The central bank of Italy raised alarm over the surging interference of stablecoins in the traditional financial sector.
Italy is a European Union (EU) country and crypto trading is legal in this country. Under the current regulatory measures, crypto Investors are required to pay 14% to 26% tax against the crypto investment profit. Within the next couple of years, Italy will adopt a new crypto regulation framework, as MiCA (the Markets in Crypto Assets), a crypto-dedicated bill, will come into effect across all the EU member countries in phases 2024-2025.
Recently the Bank of Italy published its Markets, Infrastructures and Payment Systems report and called the country’s regulators to introduce strict measures against stablecoins issuers.
According to the Central Bank, the surging popularity of cryptocurrencies & stablecoins with several ups & downfalls causing big harm to the citizens.
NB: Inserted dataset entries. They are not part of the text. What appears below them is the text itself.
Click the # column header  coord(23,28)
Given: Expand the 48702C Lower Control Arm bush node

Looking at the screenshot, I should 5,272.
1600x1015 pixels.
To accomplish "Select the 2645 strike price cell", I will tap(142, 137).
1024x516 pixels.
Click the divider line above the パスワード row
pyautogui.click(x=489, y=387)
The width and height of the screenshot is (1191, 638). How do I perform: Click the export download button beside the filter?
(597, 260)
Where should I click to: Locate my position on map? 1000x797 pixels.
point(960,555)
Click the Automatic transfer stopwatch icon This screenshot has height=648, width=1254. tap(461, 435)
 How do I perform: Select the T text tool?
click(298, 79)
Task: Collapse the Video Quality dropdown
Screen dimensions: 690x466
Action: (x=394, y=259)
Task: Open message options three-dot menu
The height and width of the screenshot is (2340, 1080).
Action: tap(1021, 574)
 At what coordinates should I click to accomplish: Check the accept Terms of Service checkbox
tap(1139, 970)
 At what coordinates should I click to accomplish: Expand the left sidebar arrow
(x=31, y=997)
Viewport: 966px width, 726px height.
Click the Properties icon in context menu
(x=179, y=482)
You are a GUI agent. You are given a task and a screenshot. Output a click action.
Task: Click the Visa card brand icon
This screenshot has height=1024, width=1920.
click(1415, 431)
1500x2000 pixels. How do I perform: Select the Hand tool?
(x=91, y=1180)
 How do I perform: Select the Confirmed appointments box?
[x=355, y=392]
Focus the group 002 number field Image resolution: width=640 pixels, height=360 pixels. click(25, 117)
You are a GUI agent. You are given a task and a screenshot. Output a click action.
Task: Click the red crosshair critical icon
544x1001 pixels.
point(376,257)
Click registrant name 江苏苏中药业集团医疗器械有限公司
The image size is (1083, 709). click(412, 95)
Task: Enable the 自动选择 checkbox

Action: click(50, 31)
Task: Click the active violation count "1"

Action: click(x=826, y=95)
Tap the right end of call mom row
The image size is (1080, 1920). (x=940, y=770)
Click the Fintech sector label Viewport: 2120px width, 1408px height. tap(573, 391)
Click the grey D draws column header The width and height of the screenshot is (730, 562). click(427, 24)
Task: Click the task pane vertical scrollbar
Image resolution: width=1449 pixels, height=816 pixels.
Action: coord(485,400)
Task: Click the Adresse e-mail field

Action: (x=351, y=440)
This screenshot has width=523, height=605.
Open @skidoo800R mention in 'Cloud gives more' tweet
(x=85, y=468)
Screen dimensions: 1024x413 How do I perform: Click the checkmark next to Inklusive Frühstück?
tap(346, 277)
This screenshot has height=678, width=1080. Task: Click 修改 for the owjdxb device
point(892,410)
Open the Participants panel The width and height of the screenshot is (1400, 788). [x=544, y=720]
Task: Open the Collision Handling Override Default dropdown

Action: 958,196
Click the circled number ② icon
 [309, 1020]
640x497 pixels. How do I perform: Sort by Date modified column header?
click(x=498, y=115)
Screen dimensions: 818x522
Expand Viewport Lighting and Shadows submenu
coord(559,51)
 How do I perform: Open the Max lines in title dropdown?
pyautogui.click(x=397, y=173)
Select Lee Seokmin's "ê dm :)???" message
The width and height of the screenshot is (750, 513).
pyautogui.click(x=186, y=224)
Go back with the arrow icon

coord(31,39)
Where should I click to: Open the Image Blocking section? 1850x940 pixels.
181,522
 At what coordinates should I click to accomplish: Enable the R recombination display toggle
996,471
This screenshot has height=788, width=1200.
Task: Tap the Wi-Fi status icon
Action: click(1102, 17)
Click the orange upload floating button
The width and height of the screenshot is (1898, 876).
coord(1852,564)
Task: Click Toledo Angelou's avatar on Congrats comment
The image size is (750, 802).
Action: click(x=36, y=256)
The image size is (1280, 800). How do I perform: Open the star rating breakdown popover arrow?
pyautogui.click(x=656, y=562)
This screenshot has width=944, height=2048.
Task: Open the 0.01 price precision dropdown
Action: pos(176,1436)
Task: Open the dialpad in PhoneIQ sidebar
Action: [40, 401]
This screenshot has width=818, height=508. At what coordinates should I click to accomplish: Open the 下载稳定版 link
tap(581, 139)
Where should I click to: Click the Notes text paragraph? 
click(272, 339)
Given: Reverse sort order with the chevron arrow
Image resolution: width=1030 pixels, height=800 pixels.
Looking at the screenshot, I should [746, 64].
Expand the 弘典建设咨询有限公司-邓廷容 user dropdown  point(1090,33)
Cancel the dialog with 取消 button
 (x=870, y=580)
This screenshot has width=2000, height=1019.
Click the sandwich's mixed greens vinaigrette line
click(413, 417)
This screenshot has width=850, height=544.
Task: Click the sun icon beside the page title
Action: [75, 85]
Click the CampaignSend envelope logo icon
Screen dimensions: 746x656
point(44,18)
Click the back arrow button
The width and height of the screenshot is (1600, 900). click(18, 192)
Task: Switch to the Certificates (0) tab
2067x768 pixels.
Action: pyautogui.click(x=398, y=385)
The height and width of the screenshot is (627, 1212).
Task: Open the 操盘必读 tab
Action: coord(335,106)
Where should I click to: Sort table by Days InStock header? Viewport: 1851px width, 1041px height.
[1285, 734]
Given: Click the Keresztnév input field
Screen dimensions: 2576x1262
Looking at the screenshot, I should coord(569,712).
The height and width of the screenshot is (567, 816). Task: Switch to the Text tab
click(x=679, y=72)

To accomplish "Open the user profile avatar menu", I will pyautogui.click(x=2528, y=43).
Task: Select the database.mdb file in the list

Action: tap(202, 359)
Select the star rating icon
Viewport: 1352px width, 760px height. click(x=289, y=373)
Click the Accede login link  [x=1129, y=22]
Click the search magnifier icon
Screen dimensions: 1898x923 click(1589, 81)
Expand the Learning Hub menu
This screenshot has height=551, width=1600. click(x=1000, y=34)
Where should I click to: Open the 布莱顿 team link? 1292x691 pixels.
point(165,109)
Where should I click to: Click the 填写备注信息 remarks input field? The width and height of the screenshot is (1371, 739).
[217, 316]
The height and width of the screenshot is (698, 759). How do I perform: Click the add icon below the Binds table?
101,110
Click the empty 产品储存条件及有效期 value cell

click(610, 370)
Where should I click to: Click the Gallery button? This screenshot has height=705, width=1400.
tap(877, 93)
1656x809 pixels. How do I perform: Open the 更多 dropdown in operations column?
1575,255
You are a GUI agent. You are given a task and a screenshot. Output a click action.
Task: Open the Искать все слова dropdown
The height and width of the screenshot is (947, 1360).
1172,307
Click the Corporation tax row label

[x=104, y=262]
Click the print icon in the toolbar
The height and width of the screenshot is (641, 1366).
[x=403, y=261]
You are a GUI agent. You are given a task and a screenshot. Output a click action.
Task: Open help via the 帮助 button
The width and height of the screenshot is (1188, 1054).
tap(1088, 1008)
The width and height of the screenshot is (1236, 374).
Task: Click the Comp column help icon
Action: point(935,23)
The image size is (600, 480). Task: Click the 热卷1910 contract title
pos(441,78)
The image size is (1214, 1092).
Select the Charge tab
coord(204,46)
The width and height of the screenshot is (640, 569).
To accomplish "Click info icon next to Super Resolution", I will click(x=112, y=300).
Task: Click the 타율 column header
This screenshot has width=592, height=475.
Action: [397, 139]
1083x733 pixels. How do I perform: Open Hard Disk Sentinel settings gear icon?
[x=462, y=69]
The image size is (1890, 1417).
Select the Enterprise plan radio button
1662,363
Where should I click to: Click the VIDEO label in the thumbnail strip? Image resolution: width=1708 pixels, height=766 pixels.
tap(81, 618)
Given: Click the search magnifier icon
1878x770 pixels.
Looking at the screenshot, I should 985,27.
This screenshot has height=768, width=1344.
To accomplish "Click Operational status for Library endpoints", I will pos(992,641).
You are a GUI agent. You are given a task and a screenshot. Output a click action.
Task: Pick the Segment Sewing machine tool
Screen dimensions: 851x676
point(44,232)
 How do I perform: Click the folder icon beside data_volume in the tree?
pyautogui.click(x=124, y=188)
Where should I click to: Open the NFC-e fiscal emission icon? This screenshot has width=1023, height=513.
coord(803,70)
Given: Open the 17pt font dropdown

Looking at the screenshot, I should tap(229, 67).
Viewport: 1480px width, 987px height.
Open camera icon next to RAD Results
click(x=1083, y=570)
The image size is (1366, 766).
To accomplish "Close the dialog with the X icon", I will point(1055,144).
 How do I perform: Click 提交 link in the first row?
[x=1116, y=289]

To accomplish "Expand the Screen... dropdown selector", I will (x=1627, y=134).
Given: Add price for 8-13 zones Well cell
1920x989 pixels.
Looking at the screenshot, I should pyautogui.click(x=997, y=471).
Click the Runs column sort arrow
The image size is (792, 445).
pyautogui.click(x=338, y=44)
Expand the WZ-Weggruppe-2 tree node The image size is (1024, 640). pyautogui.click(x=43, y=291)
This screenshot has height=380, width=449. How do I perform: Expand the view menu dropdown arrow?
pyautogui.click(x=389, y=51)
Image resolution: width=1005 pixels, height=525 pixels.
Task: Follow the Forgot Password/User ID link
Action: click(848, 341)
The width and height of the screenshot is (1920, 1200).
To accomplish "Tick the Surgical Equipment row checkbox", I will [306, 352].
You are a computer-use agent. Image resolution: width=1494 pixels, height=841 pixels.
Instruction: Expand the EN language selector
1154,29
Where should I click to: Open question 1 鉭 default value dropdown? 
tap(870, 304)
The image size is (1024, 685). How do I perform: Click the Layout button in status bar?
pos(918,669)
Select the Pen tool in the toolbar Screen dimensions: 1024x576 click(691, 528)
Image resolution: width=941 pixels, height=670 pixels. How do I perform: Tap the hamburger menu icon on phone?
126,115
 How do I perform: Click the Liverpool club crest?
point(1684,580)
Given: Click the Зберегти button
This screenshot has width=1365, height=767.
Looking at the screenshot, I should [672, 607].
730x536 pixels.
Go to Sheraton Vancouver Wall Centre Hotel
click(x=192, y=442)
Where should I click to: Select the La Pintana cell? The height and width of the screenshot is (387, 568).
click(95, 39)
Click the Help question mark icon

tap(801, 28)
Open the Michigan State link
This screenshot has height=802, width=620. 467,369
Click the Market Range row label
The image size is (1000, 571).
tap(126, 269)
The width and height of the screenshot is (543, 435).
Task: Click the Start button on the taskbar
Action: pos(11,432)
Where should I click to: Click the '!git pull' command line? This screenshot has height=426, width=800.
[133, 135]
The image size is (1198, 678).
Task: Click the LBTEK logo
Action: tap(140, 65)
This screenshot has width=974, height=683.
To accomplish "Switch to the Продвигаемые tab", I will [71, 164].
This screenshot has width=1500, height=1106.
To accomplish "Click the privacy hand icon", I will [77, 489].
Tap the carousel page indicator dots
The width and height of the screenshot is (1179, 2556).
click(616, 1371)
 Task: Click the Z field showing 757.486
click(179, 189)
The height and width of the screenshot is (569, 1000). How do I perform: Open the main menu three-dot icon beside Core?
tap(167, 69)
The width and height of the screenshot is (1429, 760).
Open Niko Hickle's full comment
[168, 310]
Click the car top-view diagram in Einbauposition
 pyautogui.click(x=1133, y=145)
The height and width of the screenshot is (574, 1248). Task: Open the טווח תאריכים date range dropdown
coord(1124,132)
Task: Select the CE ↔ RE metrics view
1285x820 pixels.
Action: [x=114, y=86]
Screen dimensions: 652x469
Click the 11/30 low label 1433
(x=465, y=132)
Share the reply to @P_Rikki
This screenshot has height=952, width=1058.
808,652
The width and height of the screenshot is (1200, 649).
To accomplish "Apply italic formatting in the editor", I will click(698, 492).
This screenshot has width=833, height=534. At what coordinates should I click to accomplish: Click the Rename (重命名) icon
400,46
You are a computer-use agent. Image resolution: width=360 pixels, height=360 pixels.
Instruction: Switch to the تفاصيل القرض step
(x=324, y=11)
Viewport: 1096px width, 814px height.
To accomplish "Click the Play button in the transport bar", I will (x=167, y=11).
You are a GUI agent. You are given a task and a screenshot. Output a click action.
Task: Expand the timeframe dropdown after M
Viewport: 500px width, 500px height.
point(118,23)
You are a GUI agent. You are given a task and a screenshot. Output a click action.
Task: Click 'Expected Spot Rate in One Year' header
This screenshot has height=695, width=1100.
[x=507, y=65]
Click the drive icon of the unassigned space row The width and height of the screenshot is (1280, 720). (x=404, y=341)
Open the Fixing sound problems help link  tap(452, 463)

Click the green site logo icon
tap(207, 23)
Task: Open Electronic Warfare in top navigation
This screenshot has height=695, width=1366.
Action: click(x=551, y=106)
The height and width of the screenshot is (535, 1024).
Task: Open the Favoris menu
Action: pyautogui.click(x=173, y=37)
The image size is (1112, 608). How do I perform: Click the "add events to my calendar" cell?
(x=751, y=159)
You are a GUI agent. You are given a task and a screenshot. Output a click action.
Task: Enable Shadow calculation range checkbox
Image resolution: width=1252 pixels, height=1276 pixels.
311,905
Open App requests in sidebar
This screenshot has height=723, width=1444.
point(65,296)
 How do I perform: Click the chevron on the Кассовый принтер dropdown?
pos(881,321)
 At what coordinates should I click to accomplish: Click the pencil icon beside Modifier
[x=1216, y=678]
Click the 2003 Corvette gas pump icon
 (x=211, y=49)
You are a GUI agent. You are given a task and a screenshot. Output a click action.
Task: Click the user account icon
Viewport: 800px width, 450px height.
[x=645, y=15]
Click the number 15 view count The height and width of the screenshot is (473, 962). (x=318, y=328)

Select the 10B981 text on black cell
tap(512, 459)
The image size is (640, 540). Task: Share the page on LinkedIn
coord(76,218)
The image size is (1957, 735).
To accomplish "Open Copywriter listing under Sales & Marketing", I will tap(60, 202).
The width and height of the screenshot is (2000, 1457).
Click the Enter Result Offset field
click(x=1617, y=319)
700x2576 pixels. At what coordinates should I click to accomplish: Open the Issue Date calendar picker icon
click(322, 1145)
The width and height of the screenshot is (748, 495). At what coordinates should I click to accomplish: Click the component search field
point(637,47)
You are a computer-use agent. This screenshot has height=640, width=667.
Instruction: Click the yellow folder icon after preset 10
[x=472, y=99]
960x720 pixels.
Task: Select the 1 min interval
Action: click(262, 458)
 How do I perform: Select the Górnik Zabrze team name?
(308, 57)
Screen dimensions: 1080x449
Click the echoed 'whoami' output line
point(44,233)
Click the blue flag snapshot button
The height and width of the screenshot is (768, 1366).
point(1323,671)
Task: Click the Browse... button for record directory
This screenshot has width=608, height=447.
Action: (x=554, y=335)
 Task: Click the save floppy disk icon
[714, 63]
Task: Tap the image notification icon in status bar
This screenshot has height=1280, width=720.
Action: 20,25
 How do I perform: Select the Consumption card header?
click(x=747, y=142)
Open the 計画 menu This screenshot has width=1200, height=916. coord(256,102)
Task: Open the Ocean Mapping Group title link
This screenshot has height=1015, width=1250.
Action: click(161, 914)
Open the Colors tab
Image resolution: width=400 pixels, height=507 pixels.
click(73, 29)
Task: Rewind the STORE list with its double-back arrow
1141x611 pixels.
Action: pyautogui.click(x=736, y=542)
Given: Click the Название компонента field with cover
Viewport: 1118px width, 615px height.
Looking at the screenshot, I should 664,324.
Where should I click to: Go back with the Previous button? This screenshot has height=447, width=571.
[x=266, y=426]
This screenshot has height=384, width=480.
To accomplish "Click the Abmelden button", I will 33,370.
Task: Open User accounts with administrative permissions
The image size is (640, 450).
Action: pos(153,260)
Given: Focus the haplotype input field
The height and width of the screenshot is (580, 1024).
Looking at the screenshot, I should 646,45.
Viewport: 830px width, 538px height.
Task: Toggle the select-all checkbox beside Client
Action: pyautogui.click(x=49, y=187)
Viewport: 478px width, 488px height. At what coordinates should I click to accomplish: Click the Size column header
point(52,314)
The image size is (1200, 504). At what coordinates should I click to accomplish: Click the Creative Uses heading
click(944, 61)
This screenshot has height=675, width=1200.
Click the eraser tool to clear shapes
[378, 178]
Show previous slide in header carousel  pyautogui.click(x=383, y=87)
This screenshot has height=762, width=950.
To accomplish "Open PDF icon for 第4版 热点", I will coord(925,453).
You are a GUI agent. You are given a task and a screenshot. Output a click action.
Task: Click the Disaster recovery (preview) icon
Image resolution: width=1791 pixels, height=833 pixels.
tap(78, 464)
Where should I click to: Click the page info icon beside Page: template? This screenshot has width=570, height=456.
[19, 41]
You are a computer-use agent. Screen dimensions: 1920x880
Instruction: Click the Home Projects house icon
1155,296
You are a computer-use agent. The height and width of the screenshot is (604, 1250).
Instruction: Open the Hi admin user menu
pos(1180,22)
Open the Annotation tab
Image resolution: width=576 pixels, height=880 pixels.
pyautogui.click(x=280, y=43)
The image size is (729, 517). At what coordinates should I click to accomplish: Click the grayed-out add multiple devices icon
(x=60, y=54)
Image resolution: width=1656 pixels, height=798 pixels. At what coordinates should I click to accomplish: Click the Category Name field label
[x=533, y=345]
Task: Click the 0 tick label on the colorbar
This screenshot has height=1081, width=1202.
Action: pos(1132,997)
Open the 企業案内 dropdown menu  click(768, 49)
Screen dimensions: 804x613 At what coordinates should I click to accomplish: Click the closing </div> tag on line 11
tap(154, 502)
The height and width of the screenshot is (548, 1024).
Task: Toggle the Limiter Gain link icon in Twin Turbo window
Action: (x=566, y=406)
According to the bank, close & strict regulatory measures on the stablecoins is a very necessary thing, as these stablecoins are playing a vital role to boost the Decentralised Finance (Defi) sector.
Furthermore, the report also noted that the majority of the crypto firms (stablecoin issuers & crypto trade platforms) are not decentralised enough, instead they control the majority of the financial activities & they are actual players who extract profit from the retail & smaller investors.
Bank asserted that regulators don’t need to bring attention to every type of crypto-related activity, e.g. the use of crypto & blockchain networks in decentralised identification, real estate, supply chain, voting, and carbon credits.
In particular, the Bank suggested targeting crypto & stablecoins activities involving payment services.
It is worth it to note that a similar kind of statement was also passed by the Indian Central Bank (RBI) which addresses the negative impact of the stablecoins emerging market.